[PROMPT A] In the records, starting with the first line and going on through the line with "Action: (71, 112)", change "pixels" to "px" and give those lines again with everything else left as it was.
— begin PAGE —
# Intake Manifolds



## LEWXCORE (Jul 7, 2007)

Yeah, there's been a lot of threads but who's going to make the first production run of intake manifolds with throttle bodies on the driver side? I want to get rid of the plastic. No more in the manifold and no more in the throttle body. This guy right here is a pledged buyer. PM me if there's anything up for grabs now and if something's up and coming I want to see it here!!! GCtech, INA, EJ? Who's making the moves?


----------



## IMAN973 (Jun 1, 2006)

Lou, I can most likely make you one out of the same cast runner design like mine but with whatever plentum design you want but its not cheap. Just the parts for mine cost me over 1300.


----------



## LEWXCORE (Jul 7, 2007)

I'll contact you


----------



## 1.8t67 (Dec 7, 2008)

i bet if you contacted brad campbell at brewspeed, he could run some flanges off for you guys on his cnc mill. rmr should carry the runners/plenum, and have a nice welded manifold for cheap.


----------



## IMAN973 (Jun 1, 2006)

The most difficult part of the head flange is that the stock fuel rail is integrated into it. The lower half of the flange is secured to the head by being sandwiched by the rail. The flange has to be, iirc 1.25 inches to allow the injectors to seat in the rail properly and to allow the rail to hold it down.


----------



## CTS Turbo (Oct 2, 2008)

1.8t67 said:


> i bet if you contacted brad campbell at brewspeed, he could run some flanges off for you guys on his cnc mill. rmr should carry the runners/plenum, and have a nice welded manifold for cheap.


Last time I spoke to brad he was banned from using the CNC's he had been using before, I was looking for some engine mounts and he couldn't supply. :facepalm:


----------



## Timcorrado (Sep 22, 2010)

I'm working on a aluminium intake for the 2.0TFSI. will put some pics online in a few days.

Gr. Tim


----------



## GolfRS (Feb 4, 2006)

Timcorrado said:


> I'm working on a aluminium intake for the 2.0TFSI. will put some pics online in a few days.
> 
> Gr. Tim


Sounds good.
— end PAGE —
[PROMPT B] According to the thread on intake manifolds, how thick does the head flange have to be?
— begin SUPPLIED DATA —
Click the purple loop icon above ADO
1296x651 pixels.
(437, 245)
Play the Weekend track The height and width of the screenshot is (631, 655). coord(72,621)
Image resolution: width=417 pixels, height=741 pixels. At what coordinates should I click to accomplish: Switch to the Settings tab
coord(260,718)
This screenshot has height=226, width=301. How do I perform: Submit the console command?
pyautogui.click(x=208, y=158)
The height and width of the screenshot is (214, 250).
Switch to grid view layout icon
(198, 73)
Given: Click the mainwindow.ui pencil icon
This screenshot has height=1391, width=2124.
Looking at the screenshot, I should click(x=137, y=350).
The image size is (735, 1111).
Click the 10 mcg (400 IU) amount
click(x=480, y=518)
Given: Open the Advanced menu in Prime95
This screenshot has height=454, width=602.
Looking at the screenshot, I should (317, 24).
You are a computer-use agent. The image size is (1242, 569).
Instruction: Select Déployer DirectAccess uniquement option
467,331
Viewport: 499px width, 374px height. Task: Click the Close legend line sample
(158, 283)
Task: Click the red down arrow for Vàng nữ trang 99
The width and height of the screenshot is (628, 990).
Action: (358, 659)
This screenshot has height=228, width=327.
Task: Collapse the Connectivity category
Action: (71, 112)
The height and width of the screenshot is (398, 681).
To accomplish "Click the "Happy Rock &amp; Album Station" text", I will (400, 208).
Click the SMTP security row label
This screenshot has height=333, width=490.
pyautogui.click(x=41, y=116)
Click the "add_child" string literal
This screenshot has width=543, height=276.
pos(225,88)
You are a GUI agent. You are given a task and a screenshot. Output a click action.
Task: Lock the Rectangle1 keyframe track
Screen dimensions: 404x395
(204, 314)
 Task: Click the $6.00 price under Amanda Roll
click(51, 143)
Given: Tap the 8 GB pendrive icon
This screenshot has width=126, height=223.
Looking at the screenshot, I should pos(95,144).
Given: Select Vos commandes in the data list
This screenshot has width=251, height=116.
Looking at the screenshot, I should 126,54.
— end SUPPLIED DATA —
[RIGHT ANSWER A]
Click the purple loop icon above ADO
1296x651 px.
(437, 245)
Play the Weekend track The height and width of the screenshot is (631, 655). coord(72,621)
Image resolution: width=417 px, height=741 px. At what coordinates should I click to accomplish: Switch to the Settings tab
coord(260,718)
This screenshot has height=226, width=301. How do I perform: Submit the console command?
pyautogui.click(x=208, y=158)
The height and width of the screenshot is (214, 250).
Switch to grid view layout icon
(198, 73)
Given: Click the mainwindow.ui pencil icon
This screenshot has height=1391, width=2124.
Looking at the screenshot, I should click(x=137, y=350).
The image size is (735, 1111).
Click the 10 mcg (400 IU) amount
click(x=480, y=518)
Given: Open the Advanced menu in Prime95
This screenshot has height=454, width=602.
Looking at the screenshot, I should (317, 24).
You are a computer-use agent. The image size is (1242, 569).
Instruction: Select Déployer DirectAccess uniquement option
467,331
Viewport: 499px width, 374px height. Task: Click the Close legend line sample
(158, 283)
Task: Click the red down arrow for Vàng nữ trang 99
The width and height of the screenshot is (628, 990).
Action: (358, 659)
This screenshot has height=228, width=327.
Task: Collapse the Connectivity category
Action: (71, 112)

[RIGHT ANSWER B] 1.25 inches.